There is an important grain of truth in this last sentence, although it must be extracted from an enormous distortion. Socialist Realism, the official artistic doctrine of the Stalinist bureaucracy in the USSR and Eastern Europe, claimed to represent “art for Everyman.” In fact, it was a monstrous perversion of genuine artistic values and the necessary freedom for the artist. The state, claiming to speak in the name of the working class but in fact representing the privileged bureaucracy, dictated that all art must be “uplifting.” The purpose of the “uplift” was not to educate the masses or to tell the truth about social life, but rather to cover up this truth, to inculcate a fraudulent “optimism,” obedience and above all nationalism, the antithesis of the genuine ideals of socialism.
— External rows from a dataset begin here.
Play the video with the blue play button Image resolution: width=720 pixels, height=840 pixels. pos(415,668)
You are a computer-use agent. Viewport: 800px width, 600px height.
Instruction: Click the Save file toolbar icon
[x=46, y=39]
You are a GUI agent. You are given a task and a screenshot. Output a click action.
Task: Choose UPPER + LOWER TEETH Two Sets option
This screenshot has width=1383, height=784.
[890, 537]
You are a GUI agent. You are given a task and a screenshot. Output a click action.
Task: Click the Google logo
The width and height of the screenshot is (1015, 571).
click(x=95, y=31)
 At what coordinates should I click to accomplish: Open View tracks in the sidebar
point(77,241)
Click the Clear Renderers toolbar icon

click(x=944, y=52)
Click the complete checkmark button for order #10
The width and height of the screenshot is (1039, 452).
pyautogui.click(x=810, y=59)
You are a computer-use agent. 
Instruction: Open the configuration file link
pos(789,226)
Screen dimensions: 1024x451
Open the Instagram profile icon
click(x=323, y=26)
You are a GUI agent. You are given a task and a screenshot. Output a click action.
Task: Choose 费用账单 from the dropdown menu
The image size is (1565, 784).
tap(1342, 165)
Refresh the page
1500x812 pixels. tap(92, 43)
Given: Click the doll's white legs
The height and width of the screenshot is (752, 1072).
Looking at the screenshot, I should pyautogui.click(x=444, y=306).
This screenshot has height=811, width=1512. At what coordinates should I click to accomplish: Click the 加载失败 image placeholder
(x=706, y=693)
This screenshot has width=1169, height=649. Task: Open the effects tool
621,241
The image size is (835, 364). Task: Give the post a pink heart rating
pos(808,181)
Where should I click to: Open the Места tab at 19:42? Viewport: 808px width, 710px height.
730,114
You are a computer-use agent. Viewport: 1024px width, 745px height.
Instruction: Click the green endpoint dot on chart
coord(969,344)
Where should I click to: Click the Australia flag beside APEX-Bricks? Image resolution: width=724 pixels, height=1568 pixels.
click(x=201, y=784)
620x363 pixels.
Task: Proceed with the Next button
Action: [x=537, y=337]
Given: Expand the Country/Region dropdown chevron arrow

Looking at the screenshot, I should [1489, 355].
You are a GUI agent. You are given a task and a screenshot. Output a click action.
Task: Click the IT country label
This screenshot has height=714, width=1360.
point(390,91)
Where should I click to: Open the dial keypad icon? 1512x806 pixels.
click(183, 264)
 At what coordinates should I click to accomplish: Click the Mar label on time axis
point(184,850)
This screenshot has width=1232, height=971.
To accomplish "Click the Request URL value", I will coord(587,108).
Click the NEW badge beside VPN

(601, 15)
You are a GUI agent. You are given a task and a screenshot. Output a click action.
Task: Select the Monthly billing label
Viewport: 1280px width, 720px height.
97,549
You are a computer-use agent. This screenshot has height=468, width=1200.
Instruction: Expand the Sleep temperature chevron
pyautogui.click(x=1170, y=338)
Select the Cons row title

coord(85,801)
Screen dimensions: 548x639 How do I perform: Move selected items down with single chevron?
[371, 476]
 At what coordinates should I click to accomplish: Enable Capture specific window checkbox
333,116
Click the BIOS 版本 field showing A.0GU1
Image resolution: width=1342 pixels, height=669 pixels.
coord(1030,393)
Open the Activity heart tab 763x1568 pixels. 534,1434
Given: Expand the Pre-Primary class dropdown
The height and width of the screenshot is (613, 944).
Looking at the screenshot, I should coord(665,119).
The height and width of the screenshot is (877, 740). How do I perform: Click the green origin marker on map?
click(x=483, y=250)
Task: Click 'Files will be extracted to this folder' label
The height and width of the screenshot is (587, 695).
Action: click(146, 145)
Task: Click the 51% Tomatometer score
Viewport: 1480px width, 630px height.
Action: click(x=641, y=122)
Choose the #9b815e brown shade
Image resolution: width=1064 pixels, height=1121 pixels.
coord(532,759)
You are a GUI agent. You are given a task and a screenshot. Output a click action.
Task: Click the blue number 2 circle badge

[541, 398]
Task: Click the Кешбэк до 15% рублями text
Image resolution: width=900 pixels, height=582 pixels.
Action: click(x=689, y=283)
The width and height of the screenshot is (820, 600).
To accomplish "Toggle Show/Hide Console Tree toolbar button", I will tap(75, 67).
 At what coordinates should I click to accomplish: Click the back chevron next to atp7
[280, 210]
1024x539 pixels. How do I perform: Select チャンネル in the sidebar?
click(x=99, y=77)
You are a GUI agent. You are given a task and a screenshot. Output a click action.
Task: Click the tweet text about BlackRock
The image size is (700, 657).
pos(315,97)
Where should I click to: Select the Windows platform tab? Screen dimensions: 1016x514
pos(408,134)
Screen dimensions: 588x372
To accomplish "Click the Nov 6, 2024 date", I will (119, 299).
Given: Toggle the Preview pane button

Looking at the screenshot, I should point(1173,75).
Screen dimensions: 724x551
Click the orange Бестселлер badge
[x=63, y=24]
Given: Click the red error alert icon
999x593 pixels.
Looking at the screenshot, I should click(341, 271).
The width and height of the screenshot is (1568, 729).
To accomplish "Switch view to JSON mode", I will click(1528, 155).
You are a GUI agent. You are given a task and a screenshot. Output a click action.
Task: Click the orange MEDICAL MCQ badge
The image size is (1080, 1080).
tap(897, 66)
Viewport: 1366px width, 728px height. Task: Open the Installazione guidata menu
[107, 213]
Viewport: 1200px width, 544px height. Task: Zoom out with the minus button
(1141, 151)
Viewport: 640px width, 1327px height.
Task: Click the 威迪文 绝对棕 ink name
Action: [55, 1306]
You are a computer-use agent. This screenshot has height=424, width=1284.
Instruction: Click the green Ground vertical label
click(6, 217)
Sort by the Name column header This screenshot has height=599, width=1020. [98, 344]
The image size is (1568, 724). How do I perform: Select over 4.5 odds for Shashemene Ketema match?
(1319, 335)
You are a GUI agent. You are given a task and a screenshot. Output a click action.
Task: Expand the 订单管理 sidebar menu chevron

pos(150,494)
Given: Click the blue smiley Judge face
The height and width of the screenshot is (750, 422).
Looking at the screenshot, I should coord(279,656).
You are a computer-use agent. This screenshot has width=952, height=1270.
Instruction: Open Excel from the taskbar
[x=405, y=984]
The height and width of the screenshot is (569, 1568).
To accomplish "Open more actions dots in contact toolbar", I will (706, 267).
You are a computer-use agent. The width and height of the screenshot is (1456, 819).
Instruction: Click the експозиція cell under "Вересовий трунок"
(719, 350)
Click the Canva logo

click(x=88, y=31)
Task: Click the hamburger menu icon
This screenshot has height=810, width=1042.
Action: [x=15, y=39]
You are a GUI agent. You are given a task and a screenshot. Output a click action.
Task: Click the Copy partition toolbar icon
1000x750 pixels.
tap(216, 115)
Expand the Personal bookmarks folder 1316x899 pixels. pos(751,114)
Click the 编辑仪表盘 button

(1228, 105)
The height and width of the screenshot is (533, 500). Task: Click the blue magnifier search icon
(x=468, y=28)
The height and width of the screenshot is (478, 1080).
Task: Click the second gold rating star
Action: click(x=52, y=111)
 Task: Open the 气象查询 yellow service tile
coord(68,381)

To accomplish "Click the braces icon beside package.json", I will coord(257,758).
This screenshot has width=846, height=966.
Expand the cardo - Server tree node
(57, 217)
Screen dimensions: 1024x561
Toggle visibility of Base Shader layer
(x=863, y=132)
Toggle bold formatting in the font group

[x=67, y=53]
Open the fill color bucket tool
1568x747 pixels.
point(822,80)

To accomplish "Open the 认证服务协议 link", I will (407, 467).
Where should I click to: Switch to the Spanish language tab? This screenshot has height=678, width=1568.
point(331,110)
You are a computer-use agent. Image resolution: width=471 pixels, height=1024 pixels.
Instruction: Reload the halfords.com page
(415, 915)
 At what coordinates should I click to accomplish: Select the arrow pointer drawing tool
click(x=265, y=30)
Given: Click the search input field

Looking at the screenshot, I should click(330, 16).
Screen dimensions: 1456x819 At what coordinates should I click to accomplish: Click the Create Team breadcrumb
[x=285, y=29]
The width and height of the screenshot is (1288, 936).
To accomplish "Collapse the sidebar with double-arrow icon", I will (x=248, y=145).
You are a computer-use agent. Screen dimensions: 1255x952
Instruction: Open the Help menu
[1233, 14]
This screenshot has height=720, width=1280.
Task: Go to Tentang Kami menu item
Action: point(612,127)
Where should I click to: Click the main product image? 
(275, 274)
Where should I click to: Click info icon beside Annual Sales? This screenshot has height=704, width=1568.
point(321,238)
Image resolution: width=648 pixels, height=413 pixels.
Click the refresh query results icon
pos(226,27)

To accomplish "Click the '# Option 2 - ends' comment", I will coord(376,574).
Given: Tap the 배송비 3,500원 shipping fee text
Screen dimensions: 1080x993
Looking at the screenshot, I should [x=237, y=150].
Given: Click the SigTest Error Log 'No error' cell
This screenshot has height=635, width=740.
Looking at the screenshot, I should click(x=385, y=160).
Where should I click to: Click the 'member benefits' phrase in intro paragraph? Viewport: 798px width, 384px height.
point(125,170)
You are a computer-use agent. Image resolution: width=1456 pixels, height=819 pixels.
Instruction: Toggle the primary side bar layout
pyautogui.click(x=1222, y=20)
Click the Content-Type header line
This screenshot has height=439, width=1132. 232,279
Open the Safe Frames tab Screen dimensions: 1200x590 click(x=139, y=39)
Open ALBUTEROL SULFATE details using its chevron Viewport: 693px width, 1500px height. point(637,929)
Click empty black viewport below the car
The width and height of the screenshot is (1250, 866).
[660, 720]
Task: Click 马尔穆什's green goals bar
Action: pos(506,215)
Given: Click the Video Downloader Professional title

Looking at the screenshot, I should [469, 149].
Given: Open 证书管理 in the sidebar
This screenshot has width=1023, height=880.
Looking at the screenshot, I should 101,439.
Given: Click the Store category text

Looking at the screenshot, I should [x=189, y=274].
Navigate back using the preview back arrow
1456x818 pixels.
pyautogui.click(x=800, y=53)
Socialist Realism, though often confused with an aesthetic of “social realism,” was not at all the same. Certainly social realism, naturalism and similar conceptions can and have produced great art and literature. By dictating that its state-approved art be “realistic” and “optimistic,” however, the Stalinist doctrine ensured that it was false and reactionary.

This has something to do with Christo’s conception of “popular art.” He has embraced what might be called a version of “capitalist realism.” His uplifting agenda, as Kimmelman terms it, shares with Socialist Realism the aim of a phony optimism that demands nothing from the viewing public, and promises only accessibility and pleasant diversion. Serious art, whatever its immediate content, should strive for social and artistic truth, not “optimism” or “pessimism.” Its task, to paraphrase Spinoza, should be neither to weep nor to laugh, but to understand. This doesn’t mean, of course that “pessimistic” or “optimistic” conclusions and moods are not to be drawn, but rather that they should emerge out of a serious struggle and investigation, not a shallow and flippant one.

Christo has found a willing audience for his decorative diversion and his message of “uplift.” In the narrowest terms, it certainly fits in with Mayor Bloomberg’s campaign for reelection later this year. More fundamentally, this is an attempt to generate a “feel-good” atmosphere at a time of war, social and political polarization, and devastating attacks on civil rights and liberties. Three and a half years after the 9-11 terrorist attacks, the smug and complacent layers of the upper middle class can comfort themselves with the notion that the city has “come together.”

The business establishment welcomes this effort to improve the local “mood,” and it’s good for tourism as well. There is something unreal about this exercise, however, while the death and destruction go on in Iraq, the government-sanctioned torture proceeds in Guantanamo and elsewhere around the world, and the other New York, the majority working class and immigrant population, sends its children to war while living on substandard wages and reduced social services.